Allocation / Pollutionshoke2013
NY Appellate Court Holds Policyholder Liable For Periods Where Insurance Unavailable In Marketplace.
A New York appellate division court, applying New York law, held Century Indemnity Company (“Century”) has no obligation to indemnify its insured for losses that are attributable to time periods when liability insurance was unavailable in the marketplace. The court analyzed the specific policy language at issue and found that the unavailability exception to proration to the insured under pro rata time-on-the-risk allocation is inconsistent with policy language that restricts coverage to “during the policy period.”
KeySpan Gas East Corporation and its predecessors (“KeySpan”) owned manufactured gas plants which caused long-term, gradual environmental property damage due to hazardous waste seeping into groundwater between the early 1900s and possibly as recent as 2012. The New York Department of Environmental Conservation made claims against KeySpan and required it to assume the costs of investigation and clean-up of the environmental contamination. KeySpan filed the claims for remediation with its insurer, Century, under its general liability policies and brought an action seeking a declaration that Century was obligated to indemnify KeySpan for the costs of the environmental clean-up. On Century’s motion for summary judgment, the court held: (1) generally that a pro rata time-on-the-risk allocation formula is appropriate to determine the parties’ respective obligations for the loss, (2) for periods when KeySpan did not purchase insurance that was otherwise available in the marketplace, KeySpan is responsible for a share of liability attributable to that time period; (3) KeySpan is responsible for the time period between 1971 and 1982 when insurance law expressly prohibited insurers from covering liability arising out of pollution or contamination; and (4) except for the period of time when the legislature expressly prohibited the sale of pollution liability insurance, liability for periods of time when insurance was unavailable in the marketplace should be allocated to Century.
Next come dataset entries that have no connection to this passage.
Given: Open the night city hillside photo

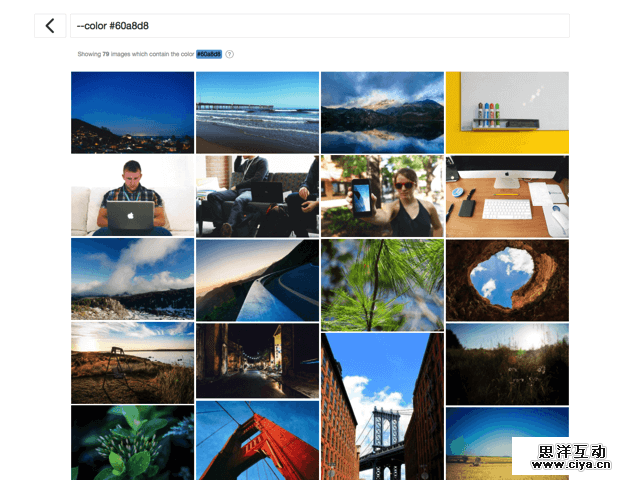Looking at the screenshot, I should pyautogui.click(x=132, y=113).
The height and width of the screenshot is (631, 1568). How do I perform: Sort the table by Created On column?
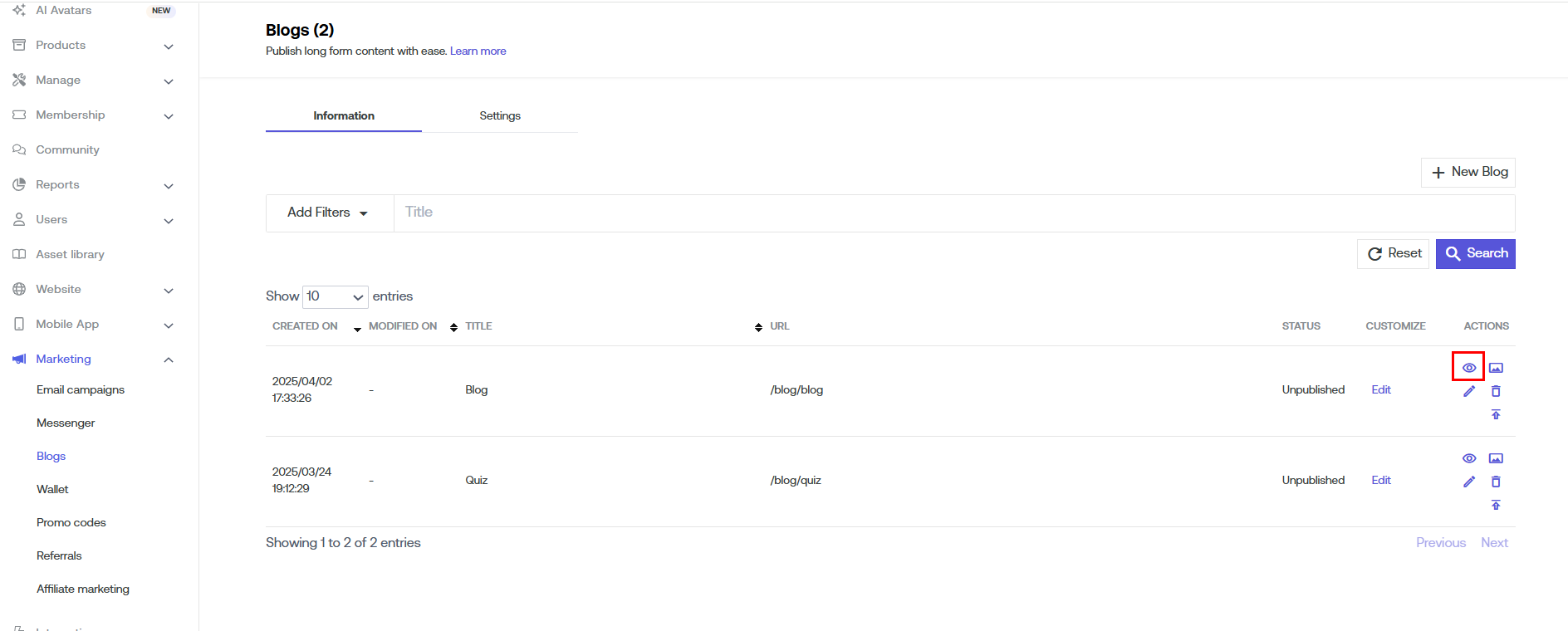click(x=306, y=326)
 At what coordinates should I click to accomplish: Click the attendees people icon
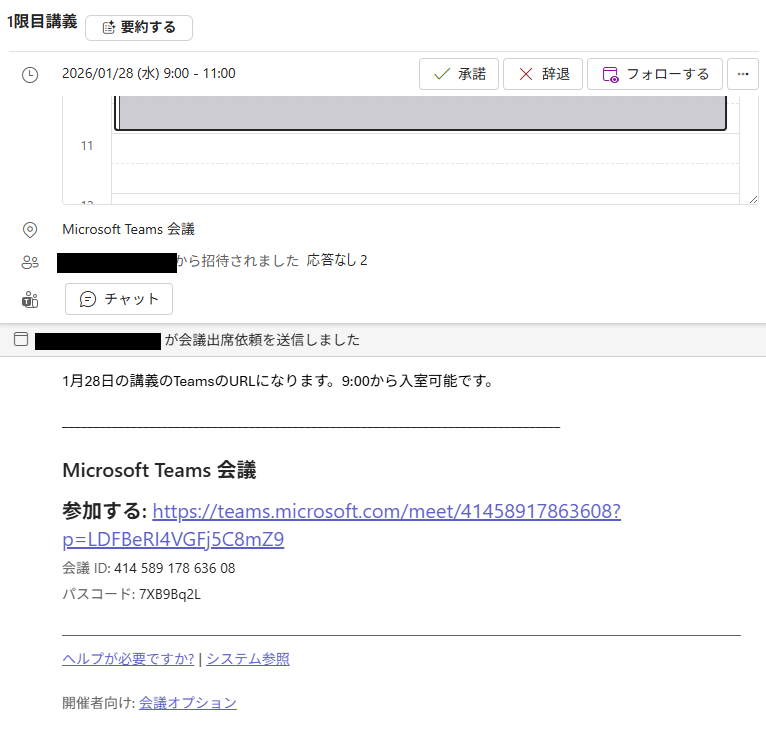click(x=30, y=262)
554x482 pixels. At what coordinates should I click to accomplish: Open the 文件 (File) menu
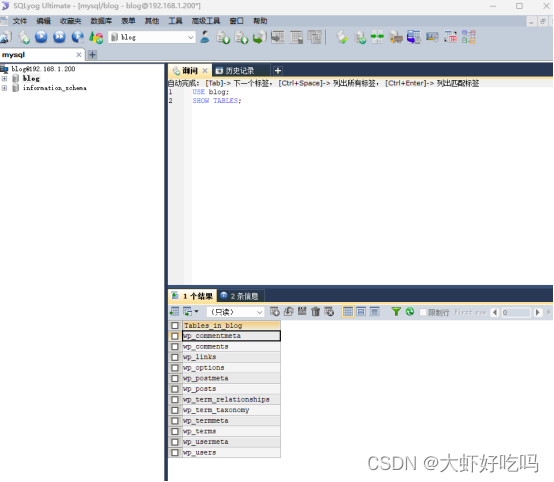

Century appealed.
The issue before the appellate division, one of first impression, was the proper allocation of risk of loss attributable to a continuous harm occurring, in part, during periods when liability insurance was unavailable in the marketplace. KeySpan’s claim for indemnification by Century included not only the 16-year period that the policies were in effect, but also periods of time, both before 1953 and after 1969, when insurance covering the risk could not be purchased in the marketplace. Century argued that it was not obligated to indemnity KeySpan for any damages that did not occur “during the policy period,” contending that any property damage that occurred outside its 16 year period of coverage and during periods of no insurance is the sole responsibility of KeySpan, whether or not other insurance coverage was available in the marketplace.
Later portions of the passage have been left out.